Quello che Berlusconi davvero pensa del governo, gli è quasi sfuggito dalle labbra nel discorsetto inaugurale della sfarzosa sede azzurra collocata a pochi metri da dove aveva lo studio Andreotti. «Siamo stati talmente responsabili», sono le parole rivelatrici del Cav, «che abbiamo accettato di stare con soli 5 nostri ministri in un governo composto da 23 persone, e abbiamo accettato i dicasteri che ci hanno assegnato...".

Come dire: trattarci peggio di così non avrebbero potuto. Per cui, se domani l'esecutivo dovesse cadere, nei dintorni di Arcore nessuno si straccerebbe le vesti. Certo non il Cavaliere, al quale delle poltrone di Alfano («l'unico da me indicato», confida privatamente) e degli altri suoi colleghi importa uno zero virgola.

Quando li ha incontrati nel primo pomeriggio, con loro che si mostravano pronti al sacrificio delle dimissioni casomai lui gliel'avesse chieste, Silvio è stato magnanimo, «ma nooo, restate dove siete, tenete duro sulle nostre battaglie» ha risposto. Però senza autentico pathos, senza la vibrazione della sincerità.

A qualcuno è parso che, nel confronto con la gestualità irosa del suo messaggio tivù, ieri Berlusconi fosse più conciliante perlomeno nei toni. Forse gli hanno riferito che l'audience è stata tutt'altro che eccezionale, sui social network il rimbalzo complessivamente modesto, l'impatto sul popolo moderato decisamente in chiaroscuro...

Sia come sia, la sostanza del messaggio non è cambiata, al premier lui non staccherà la spina in quanto «una crisi ora sarebbe destabilizzante e la stabilità rappresenta un bene»; però la tregua durerà «fino a quando il governo porterà in fondo i provvedimenti e manterrà gli impegni», insomma fintanto che Letta obbedirà ai diktat di Forza Italia, incominciando da quello sull'Iva.

Cicchitto, tra i rari ottimisti, vede un bicchiere mezzo pieno «perché si apre una fase di confronto anche duro sui contenuti». E tuttavia, proprio nei riguardi di Letta, il Cavaliere per la prima volta mostra segni di fastidio. Senza nominarlo apertamente gli dà dell'ipocrita («chi dice che la legge è uguale per tutti, che le sentenze si devono rispettare», vale a dire i concetti espressi dal premier in mattinata, «si ripara dietro un'ipocrisia non accettabile»). Nella psicologia berlusconiana, questa fase politica non dà i frutti sperati, dunque va già declinata al passato.

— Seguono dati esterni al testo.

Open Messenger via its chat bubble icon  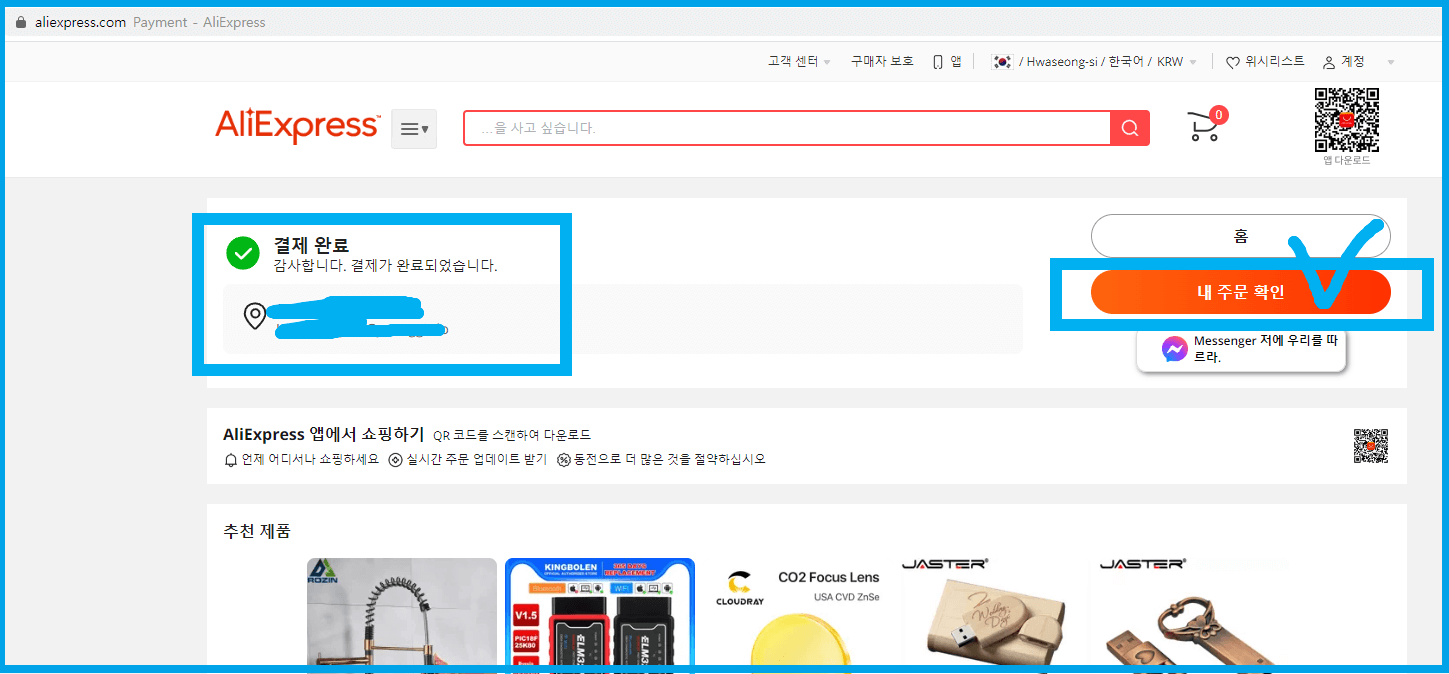click(x=1174, y=348)
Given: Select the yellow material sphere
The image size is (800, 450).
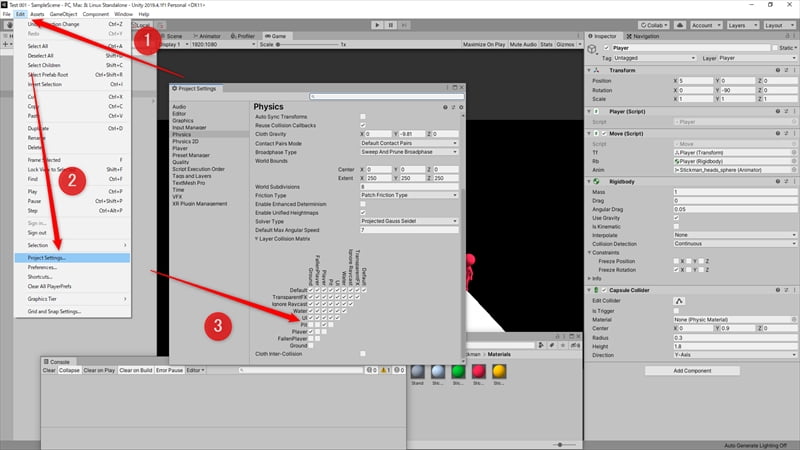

L'inaugurazione si è celebrata in un clima tutt'altro che festoso. L'uomo è parso di umore tetro, e non per colpa degli arredi. Anzi, grandi complimenti alla Santanché per come gli ha curato l'immenso studio, talmente vasto che per attraversarlo farebbe comodo un monopattino: megascrivania presidenziale, due divani da sei posti, una quantità di poltrone, addirittura quattro colonne per dividere la piazza d'armi in due distinti ambienti.

Ovunque, poster del Cavaliere in pose vagamente dannunziane. Il gruppo dirigente forzista ha sciamato per i corridoi ammirando senza fiato la ricchezza degli arredi, che rendono la nuova sede simile a un ufficio di pubbliche relazioni o a una magione d'alto bordo dove chi lavora viene relegato negli stanzini della servitù.

Ma più dei denari investiti nel lusso, che fa a pugni con l'Italia in bolletta, ha colpito i testimoni l'incomunicabilità assoluta tra le due fazioni, i «falchi» e le «colombe», la gioia un po' prepotente dei primi che hanno preso il totale controllo delle operazioni e il senso di straniazione delle seconde, quasi si domandassero «dove siamo capitate?».

Con Berlusconi unico trait d'union pienamente consapevole di esserlo ma stanco, snervato, forse tentato in cuor suo di mollare tutti quanti al loro destino. Se il suo orgoglio non lo obbligasse a recitare fino in fondo la parte del condottiero che giammai si arrende.